Min-Max Hypergraph Partitioning

  • Dan Alistarh ,
  • Jennifer Iglesias ,
  • Milan Vojnovic

MSR-TR-2015-15 |

In many applications, the structure of data can be represented by a hyper-graph, where the data items are vertices, and the associations among items are represented by hyper-edges. Equivalently, we are given as input a bipartite graph with two kinds of vertices: items, and associations (which we refer to as topics). We consider the problem of partitioning the set of items into a given number of partitions, such that the maximum number of topics covered by a partition is minimized.

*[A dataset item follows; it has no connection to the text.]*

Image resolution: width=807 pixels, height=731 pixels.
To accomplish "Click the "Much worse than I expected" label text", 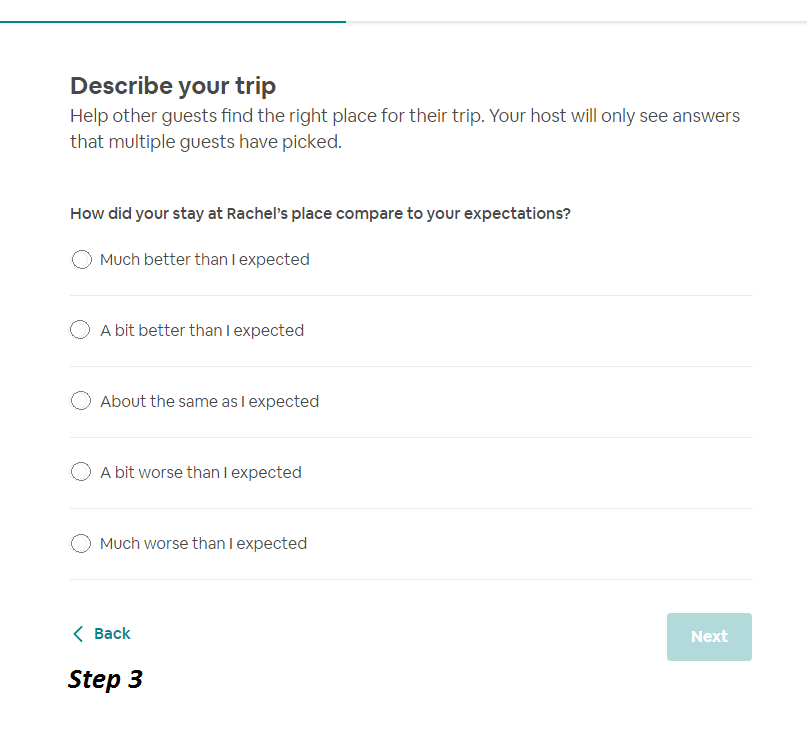I will [203, 543].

This is a natural clustering problem, with various applications such as partitioning of information objects like documents, images, and videos, or allocation of system resources in data centers in the context of distributed streaming processing platforms, or graph and machine learning computation platforms.

In this paper, we introduce an approximation algorithm for the offline version of the problem, which is guaranteed to yield a good approximation for every input instance where a solution of small cost exists. Further, we consider the online version of the problem, in which items arrive online and each item must be assigned irrevocably to one of the partitions at the time of its arrival.

We show that a simple greedy online assignment of items is able to recover a hidden co-clustering of vertices under a natural set of recovery conditions. We also report on extensive experimental results, covering both synthetically generated and real-world input bipartite graphs, which demonstrate that the greedy online assignment of items consistently yields superior performance when compared with alternative approaches.